***** Stored records
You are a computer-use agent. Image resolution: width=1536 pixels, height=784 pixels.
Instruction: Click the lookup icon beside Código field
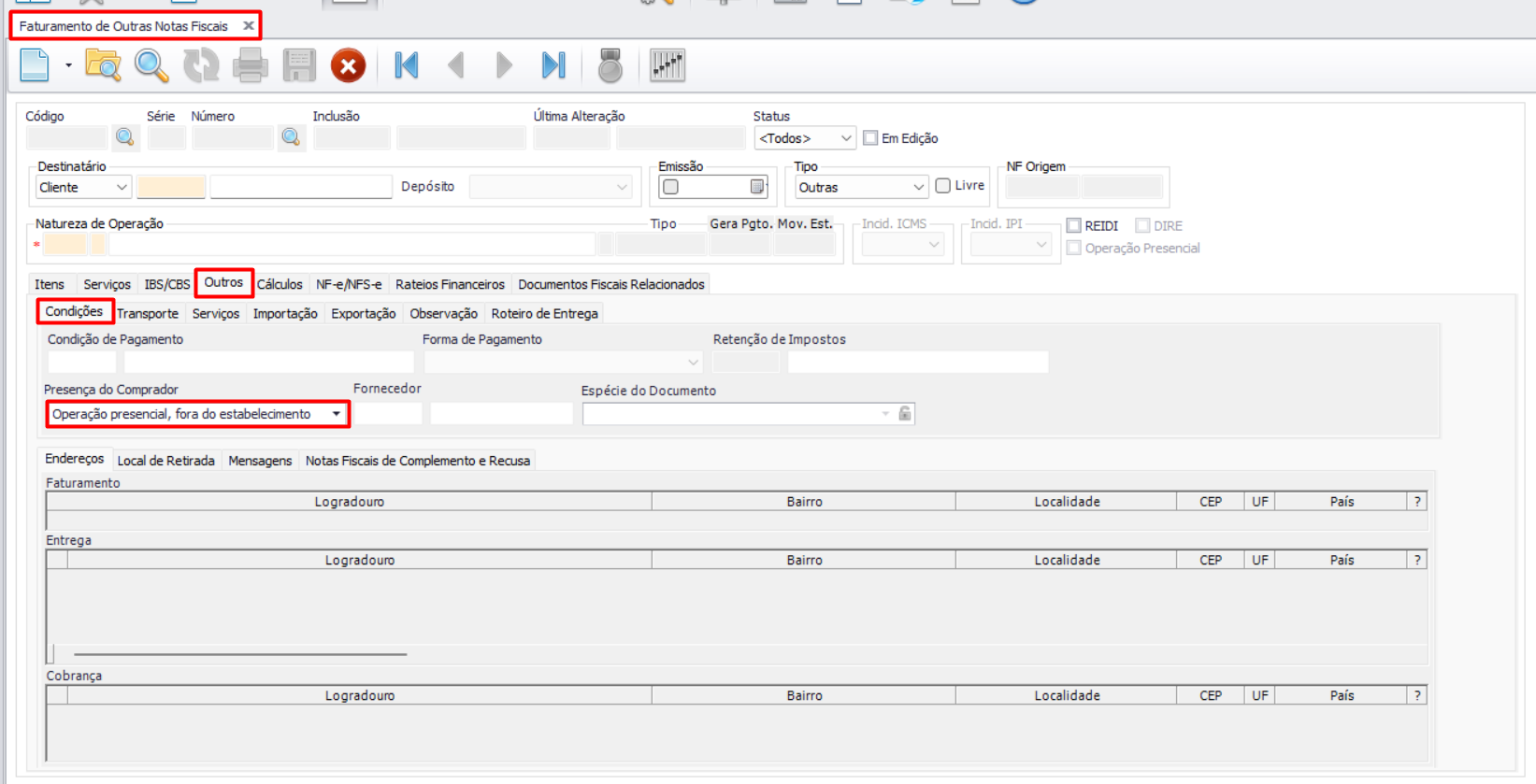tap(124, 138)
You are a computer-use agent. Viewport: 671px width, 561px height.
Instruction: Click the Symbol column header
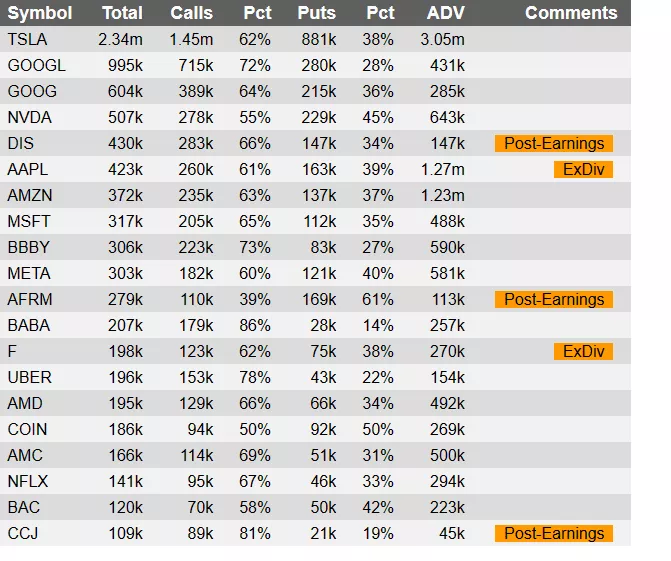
**********
- [Required work]:
Return every line of text in the data above word for word, omitting the pictures.

- [Finished task]:
You are a computer-use agent. Image resolution: width=1536 pixels, height=784 pixels.
Instruction: Click the lookup icon beside Código field
tap(124, 138)
You are a computer-use agent. Viewport: 671px width, 561px height.
Instruction: Click the Symbol column header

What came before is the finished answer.